Supreme Court and Affirmative Action Ruling

In a surprise outcome, the U.S. Supreme Court ruled 7-1 on Monday that a lower court failed to properly apply the proper legal standard to the race-conscious admissions program at the University of Texas at Austin.

The court threw out a ruling by the U.S. Court of Appeals for the 5th Circuit, in New Orleans, that upheld the flagship UT campus’s consideration of race in undergraduate admissions.

Justice Anthony M. Kennedy said the lower court had failed to hold the university to the demanding burden of “strict scrutiny” as articulated in the Supreme Court’s landmark decisions on affirmative action in education.

The 5th Circuit presumed that the university had acted it good faith and thus showed deference to the school, a standard that was at odds with the requirement under the 2003 case of Grutter v. Bollinger that “all racial classifcations imposed by government must be analyzed by a reviewing court under strict scrutiny.”

“Strict scrutiny does not permit a court to accept a school’s assertion that its admissions process uses race in a permissible way without a court giving close analysis to the evidence of how the process works in practice,” Justice Kennedy wrote for the court in Fisher v. University of Texas at Austin (Case No. 11-345).

Under strict scrutiny, a government racial classification must meet a compelling governmental interest and be narrowly tailored to achieve that interest.

His opinion was joined by Chief Justice John G. Roberts Jr. and Justices Antonin Scalia, Clarence Thomas, Stephen G. Breyer, Samuel A. Alito Jr., and Sonia Sotomayor.

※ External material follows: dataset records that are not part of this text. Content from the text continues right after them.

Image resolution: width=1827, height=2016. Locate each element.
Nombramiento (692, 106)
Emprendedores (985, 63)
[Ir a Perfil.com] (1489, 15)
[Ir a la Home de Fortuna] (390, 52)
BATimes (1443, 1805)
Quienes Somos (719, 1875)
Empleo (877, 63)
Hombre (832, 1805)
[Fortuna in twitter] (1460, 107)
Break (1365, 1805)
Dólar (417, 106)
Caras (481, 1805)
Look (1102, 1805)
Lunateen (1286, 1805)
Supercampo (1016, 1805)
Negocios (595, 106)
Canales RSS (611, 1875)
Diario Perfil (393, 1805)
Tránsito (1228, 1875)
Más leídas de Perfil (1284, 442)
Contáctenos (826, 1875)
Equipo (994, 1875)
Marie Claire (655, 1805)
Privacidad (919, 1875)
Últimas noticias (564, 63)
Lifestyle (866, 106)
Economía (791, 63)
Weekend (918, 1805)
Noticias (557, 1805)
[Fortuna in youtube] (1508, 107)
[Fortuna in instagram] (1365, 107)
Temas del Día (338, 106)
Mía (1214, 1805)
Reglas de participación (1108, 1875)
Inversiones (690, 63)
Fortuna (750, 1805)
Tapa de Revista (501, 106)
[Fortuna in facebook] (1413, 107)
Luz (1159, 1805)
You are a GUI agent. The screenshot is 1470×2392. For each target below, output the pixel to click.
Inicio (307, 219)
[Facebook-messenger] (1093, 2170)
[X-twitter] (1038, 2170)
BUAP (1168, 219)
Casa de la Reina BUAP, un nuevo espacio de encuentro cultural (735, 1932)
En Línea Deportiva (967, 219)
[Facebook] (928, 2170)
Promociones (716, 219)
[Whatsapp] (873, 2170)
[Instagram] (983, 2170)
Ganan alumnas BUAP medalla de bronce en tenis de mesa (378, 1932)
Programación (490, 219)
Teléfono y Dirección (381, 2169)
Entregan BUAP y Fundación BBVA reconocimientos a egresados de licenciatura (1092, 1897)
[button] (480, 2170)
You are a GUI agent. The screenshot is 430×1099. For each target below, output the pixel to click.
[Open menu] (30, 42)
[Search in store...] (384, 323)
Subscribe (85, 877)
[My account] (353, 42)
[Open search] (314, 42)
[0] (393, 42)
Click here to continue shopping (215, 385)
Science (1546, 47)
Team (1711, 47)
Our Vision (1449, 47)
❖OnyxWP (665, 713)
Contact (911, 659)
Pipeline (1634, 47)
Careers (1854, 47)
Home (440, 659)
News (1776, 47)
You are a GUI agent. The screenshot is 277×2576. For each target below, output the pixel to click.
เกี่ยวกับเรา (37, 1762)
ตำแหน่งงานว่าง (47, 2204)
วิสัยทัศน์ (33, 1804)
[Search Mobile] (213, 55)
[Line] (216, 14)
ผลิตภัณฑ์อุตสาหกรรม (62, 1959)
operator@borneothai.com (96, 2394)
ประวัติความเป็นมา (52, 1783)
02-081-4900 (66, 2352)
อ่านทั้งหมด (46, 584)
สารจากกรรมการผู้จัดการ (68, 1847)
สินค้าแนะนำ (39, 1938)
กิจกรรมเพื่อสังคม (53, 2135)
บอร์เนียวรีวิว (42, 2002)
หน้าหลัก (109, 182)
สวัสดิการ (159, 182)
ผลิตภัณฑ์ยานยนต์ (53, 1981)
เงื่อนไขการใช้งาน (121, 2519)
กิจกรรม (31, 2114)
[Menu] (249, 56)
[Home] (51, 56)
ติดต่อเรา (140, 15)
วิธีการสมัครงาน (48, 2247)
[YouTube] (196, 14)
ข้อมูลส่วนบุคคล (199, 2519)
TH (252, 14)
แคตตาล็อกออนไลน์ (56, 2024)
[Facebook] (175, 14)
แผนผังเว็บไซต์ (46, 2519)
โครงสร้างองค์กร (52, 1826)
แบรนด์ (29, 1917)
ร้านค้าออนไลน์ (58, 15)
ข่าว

Justice Elena Kagan did not participate in the case because she had presumably worked on it while she was U.S. solicitor general.

Justice Ruth Bader Ginsburg read part of her lone dissent from the bench.

“In my view, the courts below adhered to this court’s pathmarking decisions and there is no need for a second look,” she said. “Like so many educational institutions across the nation, the University of Texas modeled its admissions plan after the law-school policy approved in Grutter v. Bollinger and the Harvard plan referenced as exemplary in Justice [Lewis F.] Powell’s opinion in Regents of the University of California v. Bakke.”

Justice Kennedy cited language from the Grutter opinion by then-Justice Sandra Day O’Connor, who was in the courtroom on Monday.

“Strict scrutiny must not be ‘strict in theory, but fatal in fact,'” Kennedy said, in reference to language O’Connor used in Grutter. “But the opposite is also true. Strict scrutiny must not be strict in theory but feeble in fact.”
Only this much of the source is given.